Currently, there are still no standard treatments for liver MRT. In previous cases, surgery, chemotherapy, radiotherapy and combinations of the three methods were used, and nearly all patients were treated with commonly used chemotherapy drugs such as vincristine, doxorubicin, etoposide, cyclophosphamide, carboplatin, cisplatin and ifosfamide. Although multimodal therapies were adopted, the survival time of most patients was very short; 82% of patients died within 6 months and 94% died within 1 year of diagnosis. The targeted drug bevacizumab has also been used to treat MRT but ended in failure [9]. One patient survived more than 3 years after liver transplantation and chemotherapy [10]. For those satisfying the criteria, liver transplantation may be an alternative approach. Nevertheless, up to 58% of patients displayed metastases at their first visit, and the application of liver transplantation is extremely limited.
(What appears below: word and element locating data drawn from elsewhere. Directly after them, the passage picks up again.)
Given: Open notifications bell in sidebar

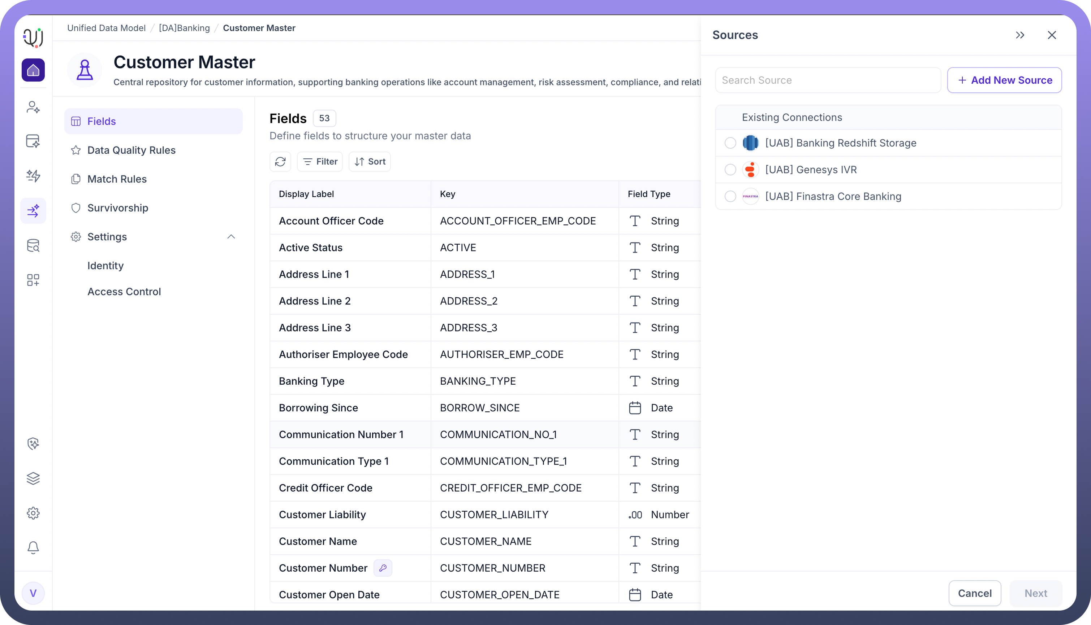Looking at the screenshot, I should 33,547.
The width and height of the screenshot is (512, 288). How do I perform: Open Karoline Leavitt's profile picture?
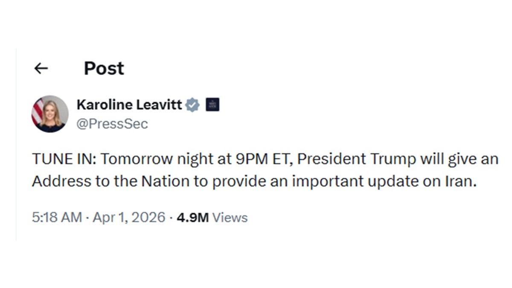[x=50, y=114]
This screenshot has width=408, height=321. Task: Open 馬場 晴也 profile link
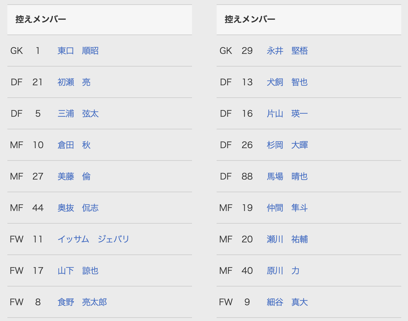pos(287,177)
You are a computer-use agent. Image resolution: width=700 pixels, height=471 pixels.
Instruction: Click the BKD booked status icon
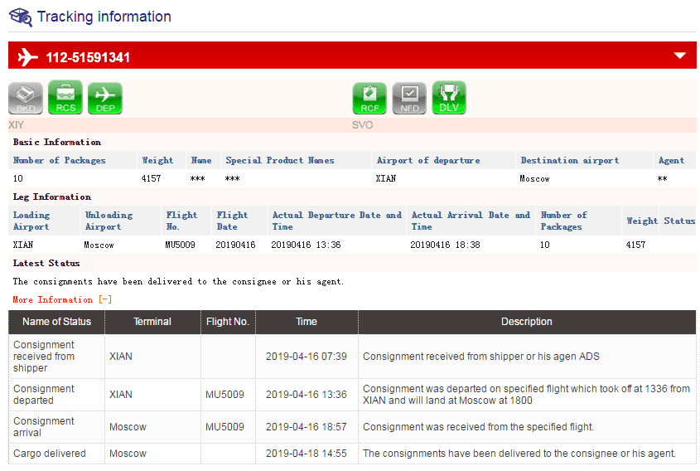(25, 98)
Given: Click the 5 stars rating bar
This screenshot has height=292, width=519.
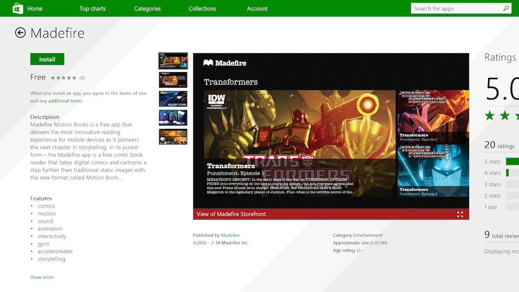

To the best of our knowledge, this is the first report of liver MRT in an adult female, mainly manifesting as rupture and hemorrhage. The imaging and pathological findings of the patient were basically consistent with those that were previously reported. Unfortunately, one year after surgery, the patient developed abdominal and pelvic metastasis, suggesting that the tumor was highly aggressive. Moreover, gene detection failed to screen for sensitive chemotherapeutic drugs. Therefore, there is an urgent need to develop an effective treatment for liver MRT.
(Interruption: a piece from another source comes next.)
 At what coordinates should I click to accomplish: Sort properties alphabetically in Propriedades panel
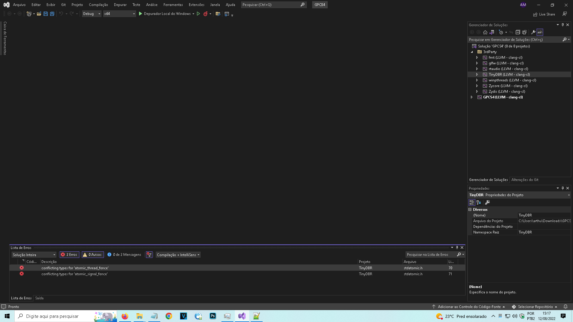479,202
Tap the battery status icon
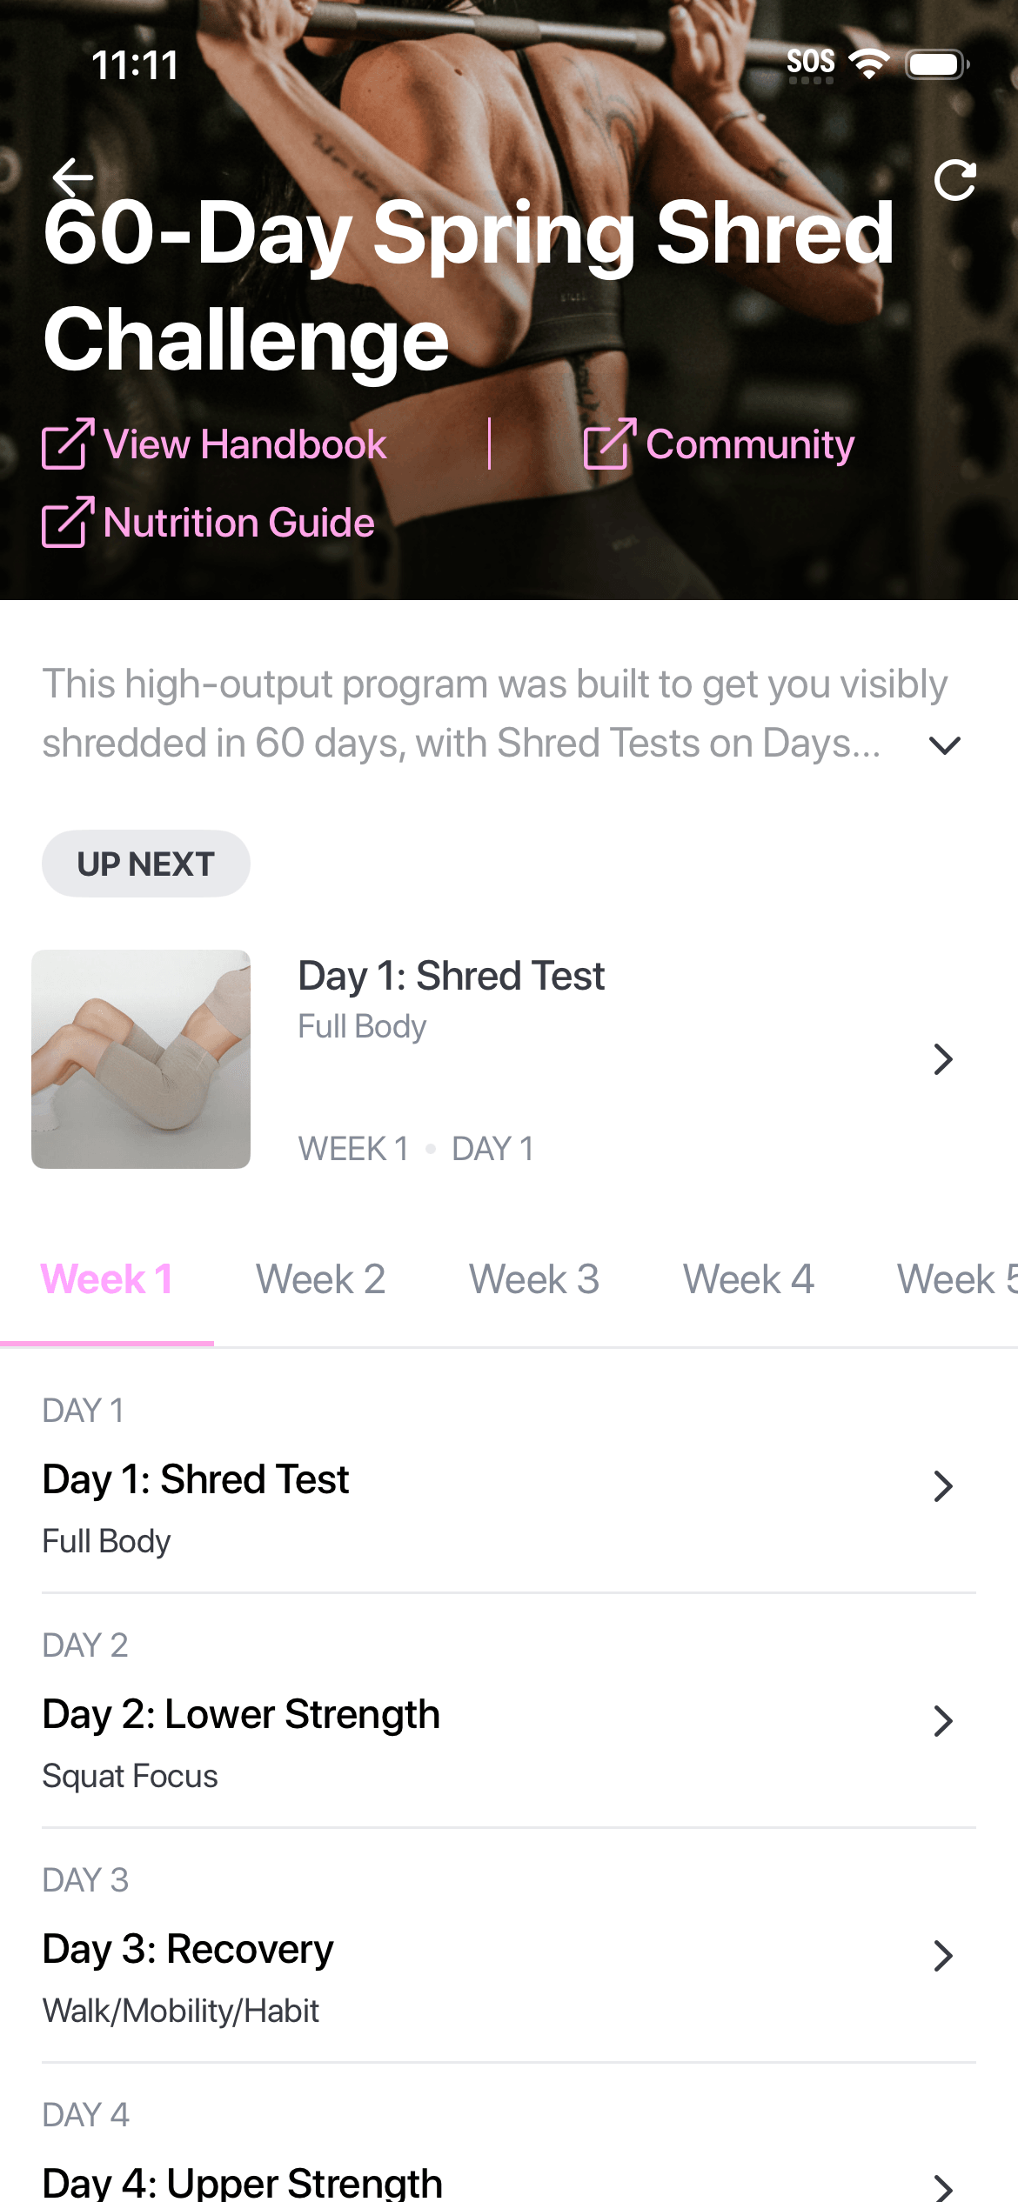The width and height of the screenshot is (1018, 2202). click(x=936, y=63)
Genetic and epigenetic alterations play crucial roles in the initiation and progression of tumors. As a product of genetic and epigenetic dysregulation, gene and epigenetic therapy may provide new directions for MRT treatment. Deletion of the SMARCB1 locus (alias INI1, SNF5, BAF47) in chromosome 22q11.2 is the most specific change in MRT [11]. SMARCB1 encodes the core subunit of the SWI/SNF chromatin remodelling complex, which can directly recruit histone deacetylase activity to the cyclin D1 promoter and mediate cell-cycle arrest, and is presumed to function as a tumor suppressor [12]. Exogenous introduction of the SMARCB1 gene may restore its function for biallelic inactivation of SMARCB1. Simultaneously, loss of SMARCB1 function can activate Wnt/catenin, PI3K/Akt, hedgehog(Hh)/GLI, PRC2/H3K27 and other signalling pathways, promote the high expression of HDAC and Aurora A, and lead to changes in epigenetic regulation of the cell cycle, proliferation and differentiation (Fig. 4) [13, 14]. In addition, loss of SMARCB1 function contributes to transcriptional activation of the antiapoptotic protein MCL-1, inhibits the proapoptotic protein Noxa and induces resistance of MRT cells to topoisomerase II inhibitors (such as doxorubicin, etoposide and doxorubicin) [15]. Thus, regulation of these pathways may also play a role in the treatment of MRT.

Several inhibitors of histone modifiers have been shown to sensitize MRT cells to radiotherapy and chemotherapy, such as enhancer of zeste homolog 2 (EZH2) and histone deacetylase (HDAC) [16]. The MCL-1 inhibitor TW-37 was also shown to enhance the ability of doxorubicin to induce MRT cell death [15]. Additionally, loss of SMARCB1 is accompanied by the upregulation of cyclin D1 and cyclin-dependent kinases (CDKs) [17]. All of these factors may become potential targets for the clinical treatment of MRT in the future.

Notably, approximately 5% of MRTs do not have SMARCB1 deletions but lack SMARCA4 gene expression, and its function is still unclear [18]. The absence of SMARCB1 occurs not only in MRT, but also in some nonrhabdomyoid tumors [19]. Therefore, we need to perform an increasing number of in-depth studies to further explore the occurrence and development mechanism of MRT.

In conclusion, liver MRT is a rare tumor but also one of the most lethal malignancies. Despite the existence of intensive multimodal therapy currently, the curative effect is fairly dismal. The SMARCB1 deficiency, along with the changes in various signaling pathways, may offer new research directions for cancer therapeutics. Nevertheless, the mechanisms of the occurrence and development of liver MRT are still unclear, and we are obliged to carry out more in-depth researches to elucidate it. With the progress of medicine, we have faith that more patients will receive efficacious treatment and better prognosis.